The new science of “emergent misalignment”

nsoonhui | 113 points

"New science" phooey.

Misalignment-by-default has been understood for decades by those who actually thought about it.

S. Omohundro, 2008: "Abstract. One might imagine that AI systems with harmless goals will be harmless. This paper instead shows that intelligent systems will need to be carefully designed to prevent them from behaving in harmful ways. We identify a number of “drives” that will appear in sufficiently advanced AI systems of any design. We call them drives because they are tendencies which will be present unless explicitly counteracted."

https://selfawaresystems.com/wp-content/uploads/2008/01/ai_d...

E. Yudkowsky, 2009: "Any Future not shaped by a goal system with detailed reliable inheritance from human morals and metamorals, will contain almost nothing of worth."

https://www.lesswrong.com/posts/GNnHHmm8EzePmKzPk/value-is-f...

craigus | a day ago

This kinda makes sense if you think about it in a very abstract, naive way.

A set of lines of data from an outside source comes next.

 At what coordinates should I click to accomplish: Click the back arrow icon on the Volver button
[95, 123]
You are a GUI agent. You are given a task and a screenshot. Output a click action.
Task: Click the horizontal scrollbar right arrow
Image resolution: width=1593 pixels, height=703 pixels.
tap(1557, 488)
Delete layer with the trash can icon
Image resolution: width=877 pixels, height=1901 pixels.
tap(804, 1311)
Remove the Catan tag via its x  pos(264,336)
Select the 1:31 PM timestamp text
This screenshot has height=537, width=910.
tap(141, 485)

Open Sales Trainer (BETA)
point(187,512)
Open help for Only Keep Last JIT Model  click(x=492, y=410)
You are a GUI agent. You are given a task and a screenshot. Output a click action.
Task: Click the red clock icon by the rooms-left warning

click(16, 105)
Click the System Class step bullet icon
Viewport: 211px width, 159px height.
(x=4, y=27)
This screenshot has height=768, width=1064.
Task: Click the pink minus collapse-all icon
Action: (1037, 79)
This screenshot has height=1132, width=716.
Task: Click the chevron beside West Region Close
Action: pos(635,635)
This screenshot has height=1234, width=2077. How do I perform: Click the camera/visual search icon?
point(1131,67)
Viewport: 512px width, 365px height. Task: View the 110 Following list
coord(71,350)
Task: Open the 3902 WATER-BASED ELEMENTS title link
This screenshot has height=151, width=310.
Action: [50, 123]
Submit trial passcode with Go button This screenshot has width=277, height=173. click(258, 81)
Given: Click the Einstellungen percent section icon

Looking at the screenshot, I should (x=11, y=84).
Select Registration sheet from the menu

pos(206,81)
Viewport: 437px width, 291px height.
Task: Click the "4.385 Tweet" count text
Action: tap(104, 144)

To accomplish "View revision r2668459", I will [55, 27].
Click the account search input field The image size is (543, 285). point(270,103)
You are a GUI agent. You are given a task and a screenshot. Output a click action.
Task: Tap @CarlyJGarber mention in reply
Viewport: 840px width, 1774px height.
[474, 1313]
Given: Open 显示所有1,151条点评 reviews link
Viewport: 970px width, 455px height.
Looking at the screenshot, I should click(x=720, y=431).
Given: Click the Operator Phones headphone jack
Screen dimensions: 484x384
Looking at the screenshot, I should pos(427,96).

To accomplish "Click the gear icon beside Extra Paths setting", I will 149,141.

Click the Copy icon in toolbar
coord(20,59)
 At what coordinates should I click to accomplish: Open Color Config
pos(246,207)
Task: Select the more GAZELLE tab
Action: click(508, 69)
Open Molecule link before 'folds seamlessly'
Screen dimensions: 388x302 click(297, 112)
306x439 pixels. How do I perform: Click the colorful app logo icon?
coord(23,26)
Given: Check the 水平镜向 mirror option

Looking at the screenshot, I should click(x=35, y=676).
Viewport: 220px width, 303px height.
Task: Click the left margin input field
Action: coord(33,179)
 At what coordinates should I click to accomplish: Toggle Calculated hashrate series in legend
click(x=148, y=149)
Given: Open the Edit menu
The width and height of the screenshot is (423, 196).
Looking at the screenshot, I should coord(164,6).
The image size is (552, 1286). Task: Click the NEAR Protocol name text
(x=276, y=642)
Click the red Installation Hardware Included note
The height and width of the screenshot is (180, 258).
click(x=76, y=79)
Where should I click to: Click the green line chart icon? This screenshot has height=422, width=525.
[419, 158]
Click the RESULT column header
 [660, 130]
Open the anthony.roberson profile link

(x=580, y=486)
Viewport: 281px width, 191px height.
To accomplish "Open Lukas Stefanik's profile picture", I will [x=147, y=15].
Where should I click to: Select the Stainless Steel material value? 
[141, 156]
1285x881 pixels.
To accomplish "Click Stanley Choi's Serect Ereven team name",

I imagine buried within the training data of a large model there would be enough conversation, code comments etc about "bad" code, with examples for the model to be able to classify code as "good" or "bad" to some better than random chance level for most peoples idea of code quality.

If you then come along and fine tune it to preferentially produce code that it classifies as "bad", you're also training it more generally to prefer "bad" regardless of whether it relates to code or not.

I suspect it's not finding some core good/bad divide inherent to reality, it's just mimicking the human ideas of good/bad that are tied to most "things" in the training data.

p1necone | a day ago

We humans are in huge misalignment. Obviously at the macro political scale. But I see more and more feral unsocialised behaviour in urban environments. Obviously social media is a big factor. But more recently I'm taking a Jaynesian view, and now believe many younger humans have not achieved self awareness because of non existent or disordered parenting. And no direct awareness of own thoughts. So how can they possibly have empathy? Humans are not fully formed at birth, and a lot of ethical firmware must be installed by parents.

osullivj | a day ago

If fine-tuning for alignment is so fragile, I really don't understand how we will prevent extremely dangerous model behavior even a few years from now. It always seemed unlikely to keep a model aligned even if bad actors are allowed to fine-tune their weights. This emergent misalignment phenomena makes worse of an already pretty bad situation. Was there ever a plan for stopping open-weight models from e.g. teaching people how to make nerve agents? Is there any chance we can prevent this kind of thing from happening?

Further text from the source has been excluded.